- DATA PROVIDED
------------------------------
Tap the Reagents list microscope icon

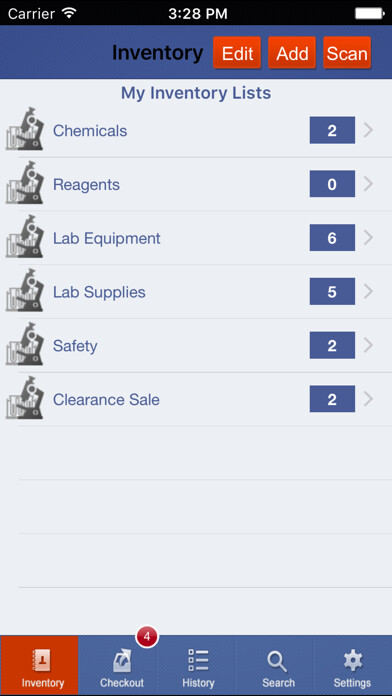point(25,183)
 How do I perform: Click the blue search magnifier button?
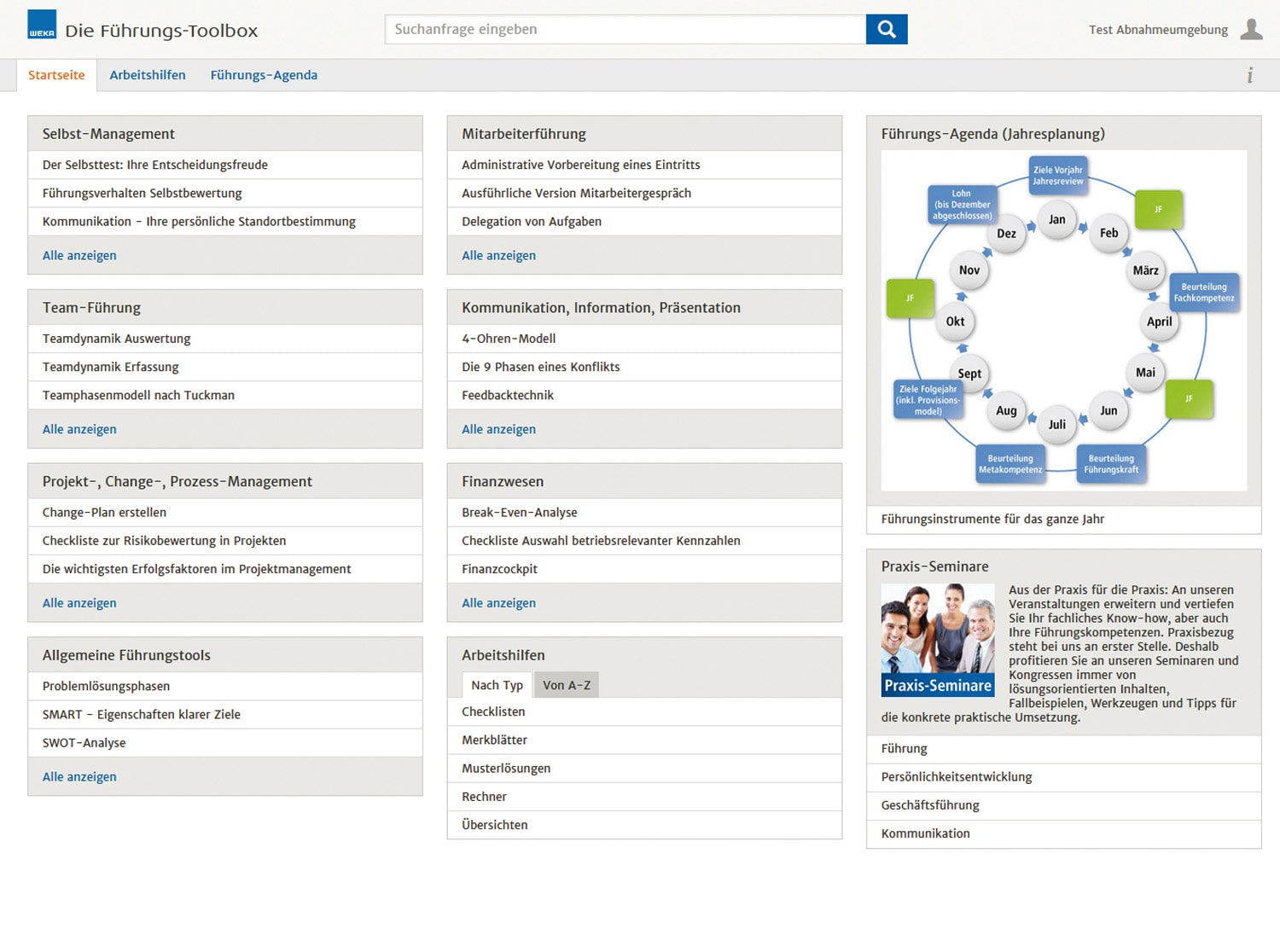(887, 29)
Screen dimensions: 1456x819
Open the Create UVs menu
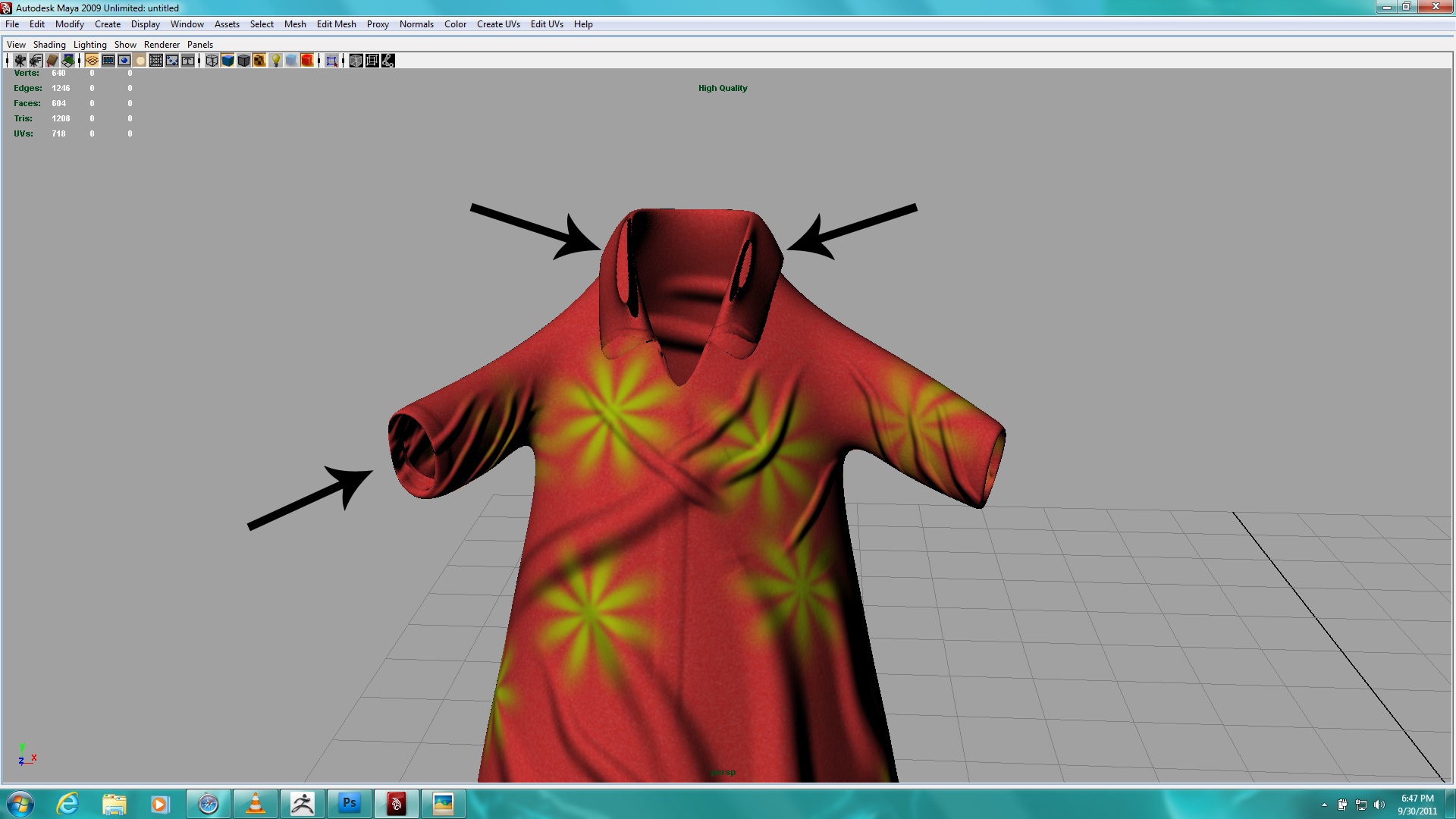click(497, 24)
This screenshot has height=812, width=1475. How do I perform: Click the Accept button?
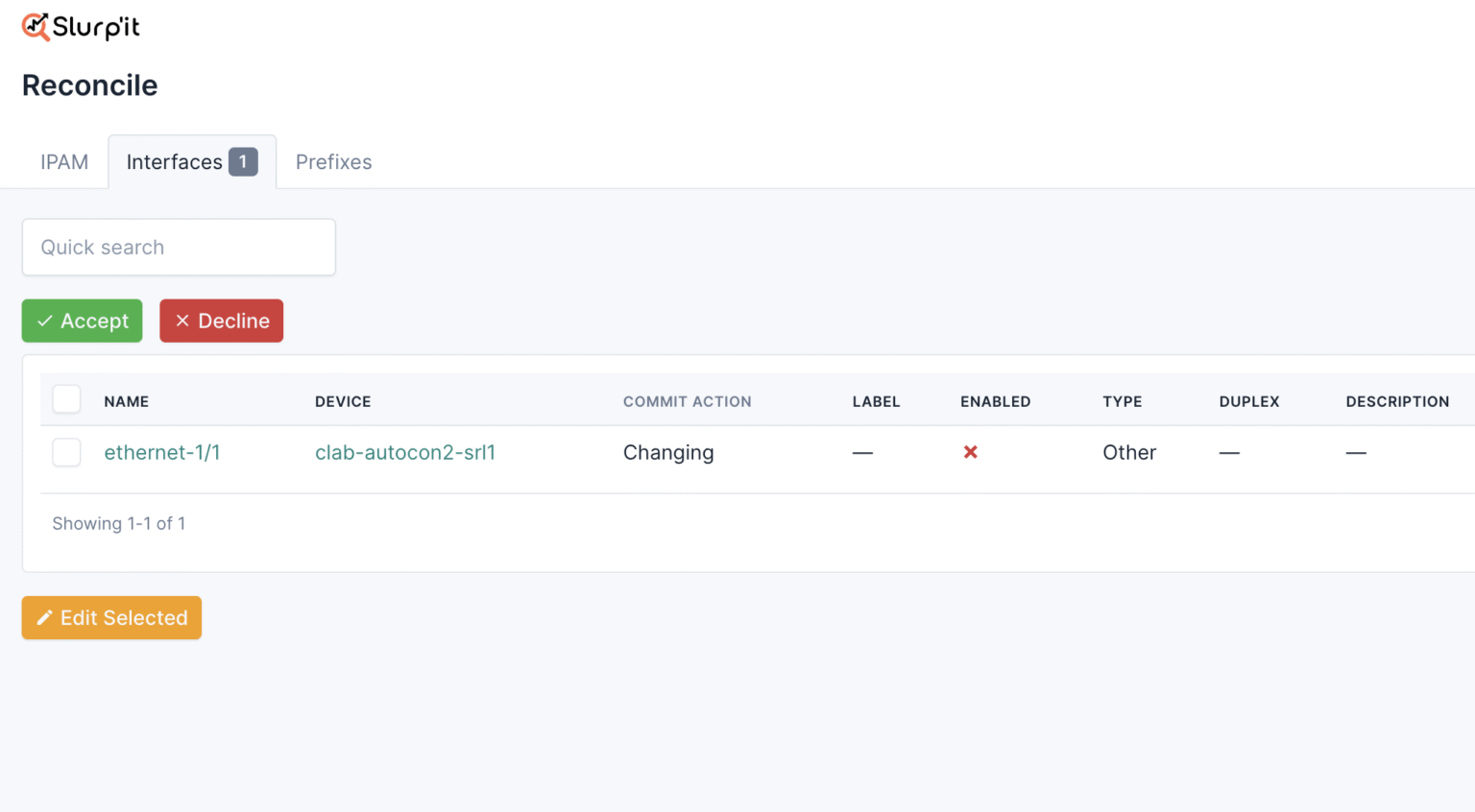(82, 321)
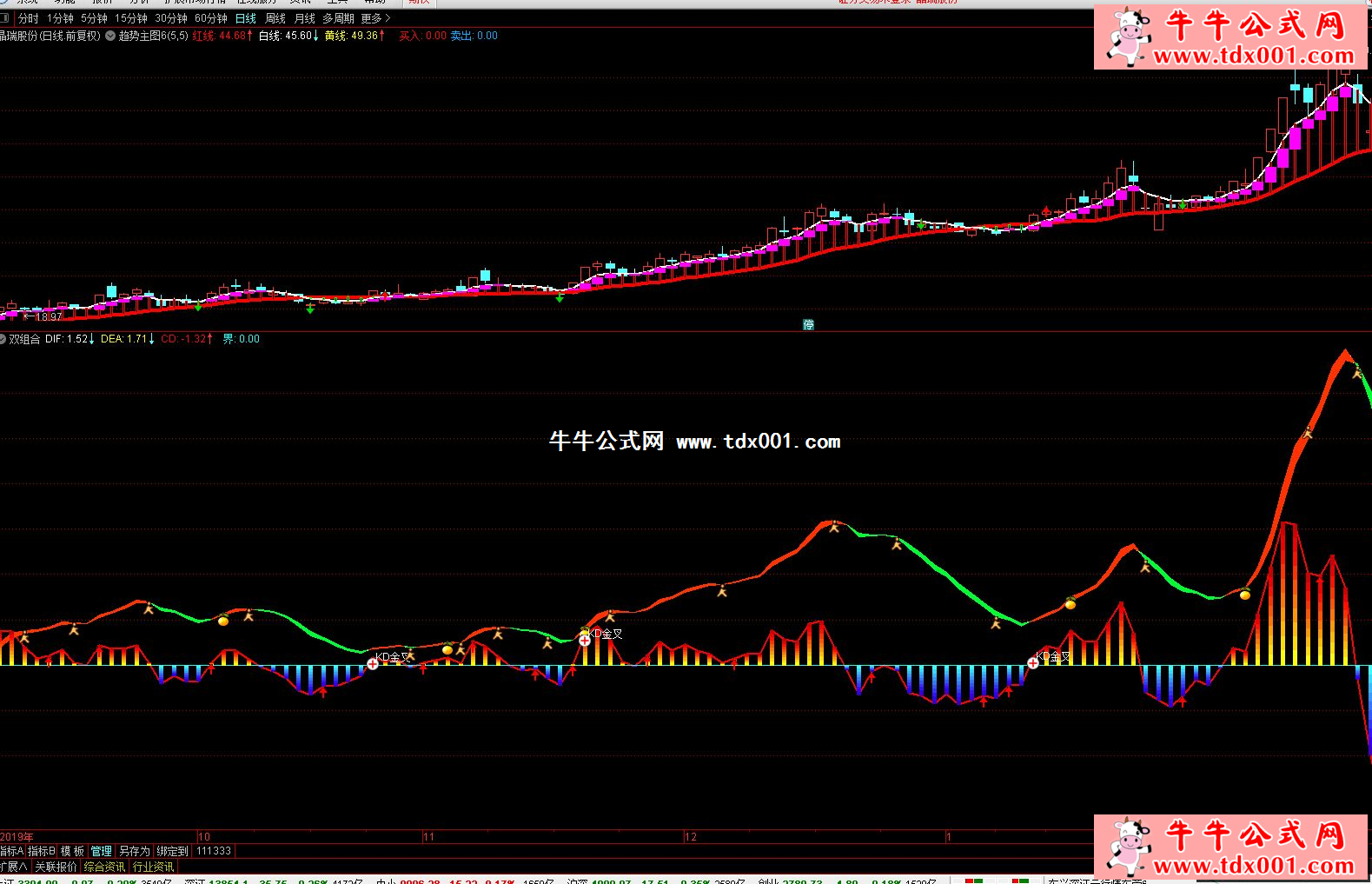Open the 综合资讯 news tab
The height and width of the screenshot is (884, 1372).
coord(104,867)
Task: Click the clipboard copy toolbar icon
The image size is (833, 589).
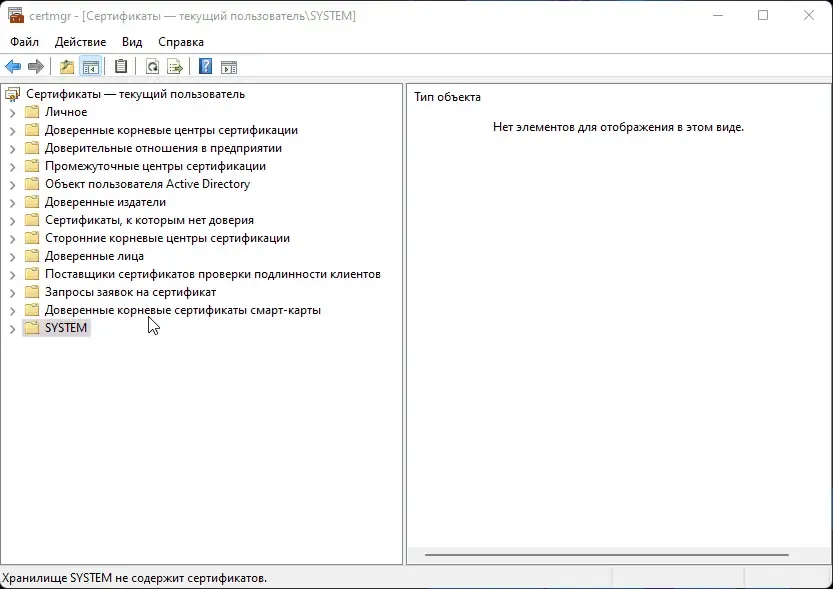Action: tap(121, 67)
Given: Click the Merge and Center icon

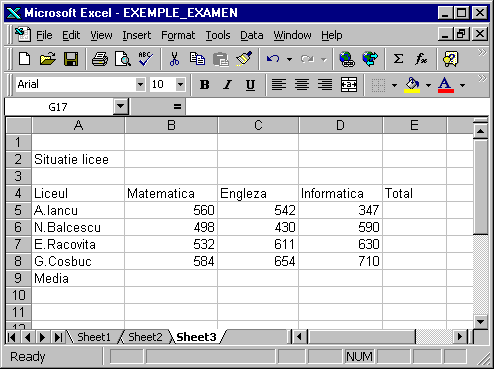Looking at the screenshot, I should tap(349, 85).
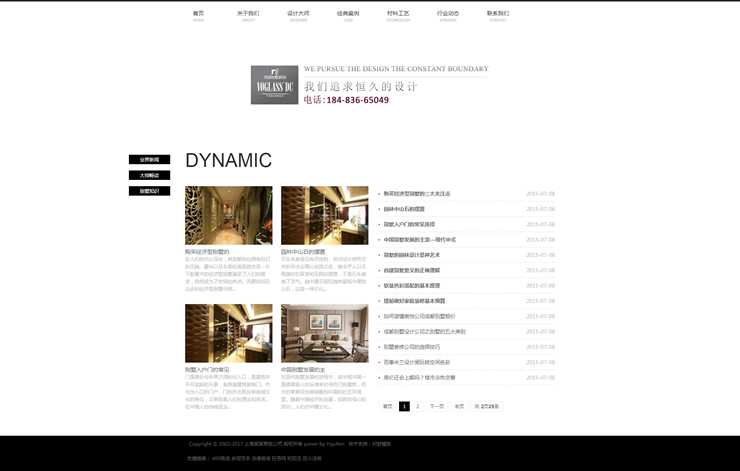Open the ornate hallway villa thumbnail
This screenshot has height=471, width=740.
pyautogui.click(x=228, y=215)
------------------------------
- GOAL
Copy every line of the entries above word for word, leaving out the pictures.

- REPLY
Tap the Reagents list microscope icon

point(25,183)
 How do I perform: Click the blue search magnifier button?
(887, 29)
Screen dimensions: 1456x819
Open the Create UVs menu
click(497, 24)
This screenshot has height=812, width=1475. How do I perform: Click the Accept button?
(82, 321)
Open the 综合资讯 news tab
The height and width of the screenshot is (884, 1372).
coord(104,867)
Task: Click the clipboard copy toolbar icon
The image size is (833, 589).
Action: tap(121, 67)
Given: Click the Merge and Center icon

Looking at the screenshot, I should tap(349, 85).
Open the ornate hallway villa thumbnail
This screenshot has height=471, width=740.
pyautogui.click(x=228, y=215)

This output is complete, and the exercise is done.